Despite significate efforts, the major questions and challenges in understanding key properties of
polymer materials are still not solved. Such lack of understanding hinders advances in delicate
design and controlling of polymers for advanced functional applications. The development of
polymer science began with the pioneering work made by Flory and his coworkers at 1950s as
commercial synthetic polymer industry started to develop and grow. During the following decades,
experimental work guided by theoretical predictions had been the major contribution of our further
understanding while the great challenges in experimental techniques at molecular level always
blurred critical information in polymer materials. With enhanced ability in computational science,
simulation starts to become an essential investigation method to provide thermodynamic insights
at this molecular level. Along with great progress in properties prediction with improved accuracy,
great challenges still exist in modeling processing of polymer systems, especially in accurate
description of dynamic evolution incorporated with various processing conditions resulting
macroscopic structural changes like carbon fiber processing from polyacrylonitrile (PAN)

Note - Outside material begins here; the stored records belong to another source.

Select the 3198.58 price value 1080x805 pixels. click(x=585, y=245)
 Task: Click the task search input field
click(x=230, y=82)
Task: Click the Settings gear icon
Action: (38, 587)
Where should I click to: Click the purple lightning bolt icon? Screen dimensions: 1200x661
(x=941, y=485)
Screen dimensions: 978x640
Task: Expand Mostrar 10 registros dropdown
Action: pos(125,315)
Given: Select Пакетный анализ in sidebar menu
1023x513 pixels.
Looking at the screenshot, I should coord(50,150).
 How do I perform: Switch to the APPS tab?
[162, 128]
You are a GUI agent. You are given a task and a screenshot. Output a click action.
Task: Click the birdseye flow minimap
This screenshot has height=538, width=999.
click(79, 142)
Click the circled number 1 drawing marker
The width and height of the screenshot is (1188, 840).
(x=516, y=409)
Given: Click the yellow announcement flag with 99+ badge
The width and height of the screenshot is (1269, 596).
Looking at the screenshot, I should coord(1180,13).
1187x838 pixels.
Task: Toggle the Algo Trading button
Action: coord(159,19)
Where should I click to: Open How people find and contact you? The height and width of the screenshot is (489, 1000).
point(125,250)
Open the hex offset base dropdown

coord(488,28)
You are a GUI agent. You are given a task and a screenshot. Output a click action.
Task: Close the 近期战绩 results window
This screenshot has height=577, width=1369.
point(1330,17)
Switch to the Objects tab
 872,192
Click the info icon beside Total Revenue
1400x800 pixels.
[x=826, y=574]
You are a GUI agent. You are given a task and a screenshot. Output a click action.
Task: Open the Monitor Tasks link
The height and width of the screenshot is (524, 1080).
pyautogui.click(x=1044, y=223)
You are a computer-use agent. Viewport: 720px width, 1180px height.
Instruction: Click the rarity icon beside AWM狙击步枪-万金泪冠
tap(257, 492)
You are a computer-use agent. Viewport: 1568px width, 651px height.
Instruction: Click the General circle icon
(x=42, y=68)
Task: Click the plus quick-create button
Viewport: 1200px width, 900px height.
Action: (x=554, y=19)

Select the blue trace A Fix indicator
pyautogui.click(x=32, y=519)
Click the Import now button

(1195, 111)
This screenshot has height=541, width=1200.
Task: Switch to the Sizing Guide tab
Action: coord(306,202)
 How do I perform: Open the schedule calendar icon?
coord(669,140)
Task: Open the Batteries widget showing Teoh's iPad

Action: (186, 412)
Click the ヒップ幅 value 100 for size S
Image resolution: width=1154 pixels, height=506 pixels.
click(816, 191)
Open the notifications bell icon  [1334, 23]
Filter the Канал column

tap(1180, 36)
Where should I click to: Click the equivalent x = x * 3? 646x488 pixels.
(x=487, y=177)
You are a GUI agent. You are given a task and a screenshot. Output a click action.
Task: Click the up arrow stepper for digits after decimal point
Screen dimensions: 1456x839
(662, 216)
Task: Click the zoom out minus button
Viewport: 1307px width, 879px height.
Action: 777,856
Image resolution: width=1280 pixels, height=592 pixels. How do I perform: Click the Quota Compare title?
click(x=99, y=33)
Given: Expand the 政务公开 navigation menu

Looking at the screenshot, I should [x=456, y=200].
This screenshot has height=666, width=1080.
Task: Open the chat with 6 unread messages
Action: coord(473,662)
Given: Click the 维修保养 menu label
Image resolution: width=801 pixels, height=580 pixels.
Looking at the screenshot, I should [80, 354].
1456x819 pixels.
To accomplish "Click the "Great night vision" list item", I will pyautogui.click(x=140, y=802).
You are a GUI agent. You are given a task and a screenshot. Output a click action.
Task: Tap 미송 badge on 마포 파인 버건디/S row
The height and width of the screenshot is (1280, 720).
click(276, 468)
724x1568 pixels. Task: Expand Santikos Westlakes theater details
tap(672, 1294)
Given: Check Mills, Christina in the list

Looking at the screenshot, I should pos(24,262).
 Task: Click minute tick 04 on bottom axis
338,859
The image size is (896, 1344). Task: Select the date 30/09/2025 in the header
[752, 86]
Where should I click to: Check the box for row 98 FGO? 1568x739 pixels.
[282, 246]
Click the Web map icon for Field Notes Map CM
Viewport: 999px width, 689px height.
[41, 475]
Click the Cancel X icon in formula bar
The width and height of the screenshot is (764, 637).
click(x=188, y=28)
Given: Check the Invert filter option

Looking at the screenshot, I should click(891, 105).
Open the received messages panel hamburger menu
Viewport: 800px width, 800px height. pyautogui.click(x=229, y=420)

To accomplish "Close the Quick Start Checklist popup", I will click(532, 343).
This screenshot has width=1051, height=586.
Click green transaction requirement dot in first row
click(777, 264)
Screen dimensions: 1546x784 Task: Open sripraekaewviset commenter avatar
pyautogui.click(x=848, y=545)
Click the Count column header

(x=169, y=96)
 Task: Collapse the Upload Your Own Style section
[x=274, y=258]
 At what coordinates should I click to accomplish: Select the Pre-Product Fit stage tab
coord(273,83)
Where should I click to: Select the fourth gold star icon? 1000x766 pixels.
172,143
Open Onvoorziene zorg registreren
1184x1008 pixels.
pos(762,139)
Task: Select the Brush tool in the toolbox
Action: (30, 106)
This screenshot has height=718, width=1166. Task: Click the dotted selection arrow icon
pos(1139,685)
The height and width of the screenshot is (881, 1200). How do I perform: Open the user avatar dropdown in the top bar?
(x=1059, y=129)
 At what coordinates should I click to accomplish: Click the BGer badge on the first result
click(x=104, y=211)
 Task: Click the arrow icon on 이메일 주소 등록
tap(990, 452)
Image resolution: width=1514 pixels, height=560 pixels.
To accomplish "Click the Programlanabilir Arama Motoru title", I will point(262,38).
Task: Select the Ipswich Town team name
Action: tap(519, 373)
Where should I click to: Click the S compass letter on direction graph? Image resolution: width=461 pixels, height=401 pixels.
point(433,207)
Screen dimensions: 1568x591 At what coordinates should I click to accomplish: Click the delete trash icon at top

precursor in which crystalline regions represent more than 55% of the material by volume. In terms
of crystallinity in polymers, with the heated debates over classical crystal-growth models, major
questions and challenges are still not solved including the control and determination of molecular
conformations and crystal structures as well as mesoscale morphologies, detailed understanding
of melting and crystallization. It is clear that molecular scale investigations on crystal structure
and crystallization mechanisms as well as predictive simulations of that will be a huge demand in
the near future to explore mechanical, optical, and other physical properties in polymeric materials.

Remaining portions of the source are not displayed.